1. Paul’s Teaching: Freedom with Discernment
Paul’s core argument is:
- Idols aren’t real gods (1 Corinthians 8:4).
- Food doesn’t make us more or less holy (1 Corinthians 8:8).
- We’re free to eat what’s sold in the market “without raising questions of conscience” (1 Corinthians 10:25).
But he also gives two strong limits on that freedom:
- Don’t participate in idol worship itself (1 Corinthians 10:14–21). You can’t “drink the cup of the Lord and the cup of demons.”
- Don’t cause another believer to stumble (1 Corinthians 8:9–13). If your eating confuses someone’s conscience, refrain.
So Paul’s “okay” is not a blanket approval—it’s freedom in neutral settings, not permission to join pagan rituals.
2. Revelation’s Rebuke: Participation, Not Just Eating
In Thyatira the problem was not someone privately eating market meat. It was a false teacher (“Jezebel”) who was encouraging Christians to participate in pagan feasts and sexual immorality—the whole idol-worship package.
This mirrors what Paul condemns in 1 Corinthians 10:14–21: you cannot share in the Lord’s Table and the table of demons. Jesus’ rebuke in Revelation 2:20 is about believers actively attending idolatrous banquets and engaging in immorality as part of the ritual—not about groceries at home.
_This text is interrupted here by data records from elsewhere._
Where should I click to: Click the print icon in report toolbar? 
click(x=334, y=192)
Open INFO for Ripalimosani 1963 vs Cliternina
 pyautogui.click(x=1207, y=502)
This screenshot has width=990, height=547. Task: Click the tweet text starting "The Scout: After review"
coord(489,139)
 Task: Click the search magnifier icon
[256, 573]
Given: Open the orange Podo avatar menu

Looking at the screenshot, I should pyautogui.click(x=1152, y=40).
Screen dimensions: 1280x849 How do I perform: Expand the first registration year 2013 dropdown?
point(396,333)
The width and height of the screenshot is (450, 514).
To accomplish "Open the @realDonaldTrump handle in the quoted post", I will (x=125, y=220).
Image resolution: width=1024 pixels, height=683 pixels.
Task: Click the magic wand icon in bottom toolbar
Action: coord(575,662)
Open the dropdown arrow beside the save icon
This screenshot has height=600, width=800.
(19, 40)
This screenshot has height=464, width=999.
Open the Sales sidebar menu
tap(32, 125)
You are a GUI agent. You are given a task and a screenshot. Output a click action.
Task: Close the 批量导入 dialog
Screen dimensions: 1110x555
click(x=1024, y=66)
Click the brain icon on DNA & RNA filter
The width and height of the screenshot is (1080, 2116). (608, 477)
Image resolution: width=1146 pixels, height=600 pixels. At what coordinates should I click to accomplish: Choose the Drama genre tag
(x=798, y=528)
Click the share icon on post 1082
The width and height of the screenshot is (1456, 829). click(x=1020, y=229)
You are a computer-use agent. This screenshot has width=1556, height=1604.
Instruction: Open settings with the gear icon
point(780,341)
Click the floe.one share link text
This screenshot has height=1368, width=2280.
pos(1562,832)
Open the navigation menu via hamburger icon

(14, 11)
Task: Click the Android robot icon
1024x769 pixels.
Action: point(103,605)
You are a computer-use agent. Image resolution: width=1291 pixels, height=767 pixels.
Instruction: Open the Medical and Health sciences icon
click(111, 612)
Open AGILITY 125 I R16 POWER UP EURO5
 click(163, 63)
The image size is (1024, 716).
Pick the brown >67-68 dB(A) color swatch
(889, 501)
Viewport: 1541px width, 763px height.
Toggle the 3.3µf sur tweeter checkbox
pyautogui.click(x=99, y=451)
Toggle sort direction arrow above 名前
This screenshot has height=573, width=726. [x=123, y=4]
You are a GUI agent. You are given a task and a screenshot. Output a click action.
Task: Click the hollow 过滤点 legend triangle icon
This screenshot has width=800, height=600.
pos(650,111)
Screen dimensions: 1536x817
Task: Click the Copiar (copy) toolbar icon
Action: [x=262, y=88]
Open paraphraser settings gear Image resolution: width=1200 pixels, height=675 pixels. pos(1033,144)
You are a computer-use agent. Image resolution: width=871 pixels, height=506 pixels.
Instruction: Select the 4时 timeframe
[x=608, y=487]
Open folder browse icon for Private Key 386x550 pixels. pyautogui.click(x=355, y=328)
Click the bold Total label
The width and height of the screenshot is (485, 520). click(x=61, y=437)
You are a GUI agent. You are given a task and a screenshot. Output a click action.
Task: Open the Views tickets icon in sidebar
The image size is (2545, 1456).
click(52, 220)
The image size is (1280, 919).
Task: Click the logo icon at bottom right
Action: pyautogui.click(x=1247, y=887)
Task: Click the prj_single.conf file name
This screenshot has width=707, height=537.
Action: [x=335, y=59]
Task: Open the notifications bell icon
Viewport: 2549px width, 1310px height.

3. Putting the Two Together
| Paul (1 Cor 8–10) | Jesus (Rev 2:20) |
|---|---|
| Food in the market is morally neutral. | Pagan banquets and sexual rites are sinful. |
| Freedom within limits of love and conscience. | Rebuke for tolerating false teaching that promotes idolatry. |
There’s no contradiction: both agree you cannot worship idols or join idol feasts. Paul allows eating meat later sold in the market when it’s just food. Revelation condemns participation in idolatrous practices disguised as Christian liberty.
4. Practical Takeaway
- Freedom is not license. Even neutral things can become sin when tied to idolatry or harming others.
- Context matters. What you do, why you do it, and how it affects others are all key.
- Hold to grace and holiness. We’re free from fear but called to live distinct from idolatry.
5. Key References
- 1 Corinthians 8:1–13
- 1 Corinthians 10:14–33
- Acts 15:19–29
- Revelation 2:14, 2:20
Bottom line:
Paul gives freedom to eat ordinary meat, but forbids participation in idol worship. Revelation rebukes a church for crossing that line. There’s no contradiction—just different contexts.